The most glaring omission in the piece comes after Dorfman details the Oslo II agreement, including that in that agreement, “Israel and the Palestine Liberation Organization (PLO) formally agreed to the terms an independent Palestinian state [sic] by 1999.” He omits, however, that such a state was offered to, and rejected by, the Palestinians three times. While it’s unfortunately commonplace for journalists to ignore Israeli peace offers, in this case the omission is particularly bad because the implication is that Israel agreed to Palestinian independence and then reneged on that agreement, when in fact it was the Palestinians’ own leaders that turned down statehood.

Another issue is Dorfman’s statement that “Jews believe the Temple Mount, where the mosque now stands, is where the two great Jewish temples were once located.” The statement that “Jews believe” that the Temple Mount is the location of the two ancient Jewish Temples implies that this is something that is legitimately in question, something that can be subjectively believed or not.

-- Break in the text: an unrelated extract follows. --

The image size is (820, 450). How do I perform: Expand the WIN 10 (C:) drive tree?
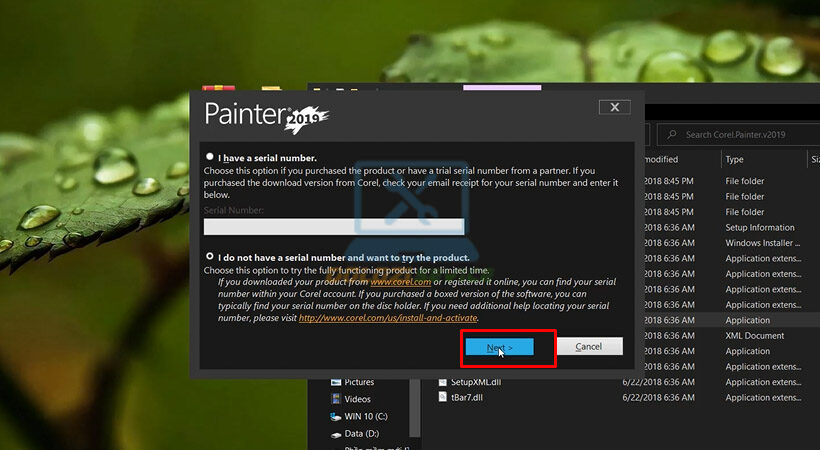pos(322,416)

In fact, as CAMERA has noted in the past, there is ample archeological evidence of the Temples, and there are “no credible scholars who question the existence of the two temples or who deny that they stood somewhere on the Temple Mount.”

Turning to Hebron, the main topic of the article, Dorfman recounts that he “asked a senior Israeli military official … about the IDF’s efforts to prevent violence by settlers against Hebron’s Palestinian community.” He ignores, however, the spates of violence against Hebron’s Jewish community that ensued particularly after the signing of the Hebron Protocol in 1997 and in the early 2000’s when Shuhada Street was briefly reopened. This is especially notable because Dorfman discusses both Shuhada Street and the Hebron Protocol in some detail.

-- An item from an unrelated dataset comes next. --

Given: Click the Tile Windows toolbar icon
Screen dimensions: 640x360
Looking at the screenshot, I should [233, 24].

Dorfman makes a basic error when he asserts that Jewish settlers returned to Hebron in 1979. In fact, Jews returned to Hebron to reconstitute the ancient community there almost immediately after the Six-Day War, on the eve of Passover in 1968. (Dorfman may possibly be conflating the 1968 event, in which Jews checked in to a Hebron hotel and initially refused to leave, eventually establishing the adjacent town of Kiryat Arba, with the 1979 establishment of the Committee of the Jewish Community of Hebron.)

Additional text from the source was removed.